In production, initialize by name and let the system download a compatible adapter asset on demand. Remove obsolete adapters at launch, check availability, and provide a fallback when unavailable:

import BackgroundAssets
import FoundationModels

// Reclaim space and avoid mismatched versions
try SystemLanguageModel.Adapter.removeObsoleteAdapters()

// Initialize by base name (no extension). If no adapter is present,
// the system begins a background download of a compatible asset pack.
let adapter = try SystemLanguageModel.Adapter(name: "playwriting_adapter")

// Optionally, track download status and update UI before prompting.
let model = SystemLanguageModel(adapter: adapter, guardrails: .default)

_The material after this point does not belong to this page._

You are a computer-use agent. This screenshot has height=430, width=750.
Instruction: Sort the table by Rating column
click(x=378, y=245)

guard SystemLanguageModel.default.isAvailable else {
    // Fallback to base model or defer the feature
    let fallback = LanguageModelSession(model: SystemLanguageModel.default)
    // Inform the user or queue the request
    throw NSError(domain: "Adapter", code: 2)
}

let session = LanguageModelSession(model: model)
let response = try await session.respond(to: "Write a script about a friendly robot")

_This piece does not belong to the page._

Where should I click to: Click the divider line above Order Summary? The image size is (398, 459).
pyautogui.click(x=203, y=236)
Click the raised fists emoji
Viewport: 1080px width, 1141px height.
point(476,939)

Background Assets Quickstart

To download adapters at runtime, you need to add a Background Assets downloader extension in Xcode. You need to choose the hosting type:

Apple-Hosted, Managed: BAHasManagedAssetPacks=YES, BAAppGroupID, BAUsesAppleHosting=YES
Self-Hosted, Managed: BAHasManagedAssetPacks=YES, BAAppGroupID

Then, in your downloader, only allow compatible adapter packs:

func shouldDownload(_ assetPack: AssetPack) -> Bool {
    // Filter other assets if needed, then gate on compatibility
    return SystemLanguageModel.Adapter.isCompatible(assetPack)
}

Finally, to drive your loading UI, track status updates for the compatible adapter identifier and wait for .finished before prompting:

func checkAdapterDownload(name: String) async -> Bool {
    let ids = SystemLanguageModel.Adapter.compatibleAdapterIdentifiers(name: name)
    guard let id = ids.first else { return false }
    for await status in AssetPackManager.shared.statusUpdates(forAssetPackWithID: id) {
        switch status {
        case .finished(_): return true
        case .failed(_, _): return false
        default: break
        } 
    }
    return false
}

Compile the Draft Model (optional)

If your adapter includes a draft model for speculative decoding, compile it to speed up inference. Schedule compilation with Background Tasks, and expect rate limiting (three compilations per app per day on iOS, iPadOS, tvOS, and visionOS; no limit on macOS):

do {
    try await adapter.compile()
} catch {
    // Handle compilation error and continue with uncompiled adapter if necessary
}

Locale and Language Support

You can also gate adapter selection by language or locale. Query SystemLanguageModel.default.supportedLanguages and SystemLanguageModel.default.supportsLocale(_:) before prompting, and prefer a locale-appropriate adapter when you host variants. This aligns with the internationalization guidance from the internationalization chapter.

Integration Checklist

Here is a checklist for integration:

Request the com.apple.developer.foundation-model-adapter entitlement
Package adapters as Background Assets; do not ship adapters in the main app bundle
Add a downloader extension and required Info.plist keys
Call SystemLanguageModel.Adapter.removeObsoleteAdapters() at launch to reclaim space and avoid mismatched versions
Initialize adapters by name and track download status before prompting
Use guardrails and availability checks; provide a non-adapter fallback
Optionally compile the draft model in a background task to speed up inference

What’s Next

You now understand how to build and specialize Foundation Models with custom adapters. Start with the base model, refine with prompting and tools, then train adapters for genuinely domain-specific behavior that cannot be achieved through instruction alone. Adapters remain tied to Foundation Models versions, so plan for retraining whenever iOS updates introduce a new base model.